> Document text:
○ ○ ○ ○

What does it entail?
The aim of the veterinary chiropractor is to identify and then treat spinal subluxations by restoring normal mobility to the facet joints and thus correct any functional misalignment in the spine. This is done via spinal manipulation also known as an adjustment.
An adjustment is made by placing the hands over directly on the affected vertebra and using a quick short thrust along the plane of the facet joint. It is a very specific high speed but low force manoeuvre that mobilises the affected joint beyond its normal active range of movement but without exceeding the boundaries of anatomical integrity. It is a very safe and comfortable procedure when done by a professionally qualified practitioner and unlike some other non specific manipulation methods, does not overstretch ligaments.

○ ○ ○ ○

> Available data:

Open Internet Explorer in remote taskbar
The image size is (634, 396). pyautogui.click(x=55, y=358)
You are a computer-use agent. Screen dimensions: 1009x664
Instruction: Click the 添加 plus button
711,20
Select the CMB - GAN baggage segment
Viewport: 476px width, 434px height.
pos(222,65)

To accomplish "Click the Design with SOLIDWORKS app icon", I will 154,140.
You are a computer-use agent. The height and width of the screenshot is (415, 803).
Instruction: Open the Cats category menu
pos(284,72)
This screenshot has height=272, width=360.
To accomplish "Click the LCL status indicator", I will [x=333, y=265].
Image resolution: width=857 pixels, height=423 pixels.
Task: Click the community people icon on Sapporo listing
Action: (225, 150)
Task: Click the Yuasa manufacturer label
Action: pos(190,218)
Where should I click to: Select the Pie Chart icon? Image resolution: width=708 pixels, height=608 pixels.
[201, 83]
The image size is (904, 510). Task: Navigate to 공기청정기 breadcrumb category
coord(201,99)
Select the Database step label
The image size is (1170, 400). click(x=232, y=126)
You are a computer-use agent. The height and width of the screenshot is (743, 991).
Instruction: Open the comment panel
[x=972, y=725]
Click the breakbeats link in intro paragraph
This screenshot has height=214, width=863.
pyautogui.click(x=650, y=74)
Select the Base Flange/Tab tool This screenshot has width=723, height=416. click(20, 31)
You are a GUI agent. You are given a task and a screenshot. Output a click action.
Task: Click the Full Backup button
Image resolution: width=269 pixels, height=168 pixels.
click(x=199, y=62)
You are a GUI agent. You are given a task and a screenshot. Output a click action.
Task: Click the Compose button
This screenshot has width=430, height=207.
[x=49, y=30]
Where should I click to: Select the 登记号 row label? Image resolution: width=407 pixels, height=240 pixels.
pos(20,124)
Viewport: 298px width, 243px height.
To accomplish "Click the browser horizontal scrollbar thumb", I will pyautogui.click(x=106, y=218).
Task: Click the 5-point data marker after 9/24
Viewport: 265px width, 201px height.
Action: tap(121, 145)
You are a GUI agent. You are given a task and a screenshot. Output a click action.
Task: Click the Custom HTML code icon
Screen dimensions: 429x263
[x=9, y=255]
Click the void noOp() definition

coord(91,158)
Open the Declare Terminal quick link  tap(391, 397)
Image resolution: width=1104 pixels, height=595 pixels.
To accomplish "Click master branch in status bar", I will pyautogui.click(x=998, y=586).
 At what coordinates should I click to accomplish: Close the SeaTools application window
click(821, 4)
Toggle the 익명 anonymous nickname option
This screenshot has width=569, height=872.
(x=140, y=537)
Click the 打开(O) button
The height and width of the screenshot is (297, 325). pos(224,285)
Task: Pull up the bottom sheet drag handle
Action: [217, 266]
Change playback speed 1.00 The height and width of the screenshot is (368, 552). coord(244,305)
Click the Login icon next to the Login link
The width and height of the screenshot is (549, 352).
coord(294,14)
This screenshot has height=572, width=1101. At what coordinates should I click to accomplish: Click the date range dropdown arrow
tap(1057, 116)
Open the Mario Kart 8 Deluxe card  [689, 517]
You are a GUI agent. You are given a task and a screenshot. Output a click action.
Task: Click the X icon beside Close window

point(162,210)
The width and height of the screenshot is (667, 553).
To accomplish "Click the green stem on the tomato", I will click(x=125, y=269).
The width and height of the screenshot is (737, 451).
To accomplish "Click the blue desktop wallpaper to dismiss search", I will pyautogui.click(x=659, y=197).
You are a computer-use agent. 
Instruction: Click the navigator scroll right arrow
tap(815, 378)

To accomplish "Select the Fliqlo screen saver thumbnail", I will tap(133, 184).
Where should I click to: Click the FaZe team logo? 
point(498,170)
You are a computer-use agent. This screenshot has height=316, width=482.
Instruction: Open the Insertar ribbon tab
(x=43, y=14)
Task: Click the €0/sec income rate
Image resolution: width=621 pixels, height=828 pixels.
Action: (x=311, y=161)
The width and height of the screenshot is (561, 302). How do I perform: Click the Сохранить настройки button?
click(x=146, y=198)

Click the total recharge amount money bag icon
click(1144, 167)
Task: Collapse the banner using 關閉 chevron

○ ○ ○ ○

> Tasks and exercises:
1 - In the text on veterinary chiropractic, what is another name for spinal manipulation?
2 - Pick up the text on veterinary chiropractic after its final sentence and continue writing it.

> Answer list:
1 - An adjustment.

2 -
Depending on the size of the patient the degree of thrust necessary to correct a subluxation will differ. For example you would obviously not use the same force on a toy dog that you would on a cart horse. But even on a Shire horse with a very large and thick muscle mass overlying the spine, the vertebral joints are surprisingly flexible and easy to manipulate with minimal force once the correct technique is used.
Non specific or 'long lever techniques' such as 'straightening' the spine for example by pulling on the legs or tail are not recommended as it can affect and potentially damage a number of ligaments and joints before the force reaches the vertebrae. Non specific procedures should preferably be avoided in favour of specific short lever techniques as would be practised by an IVCA recognised practitioner.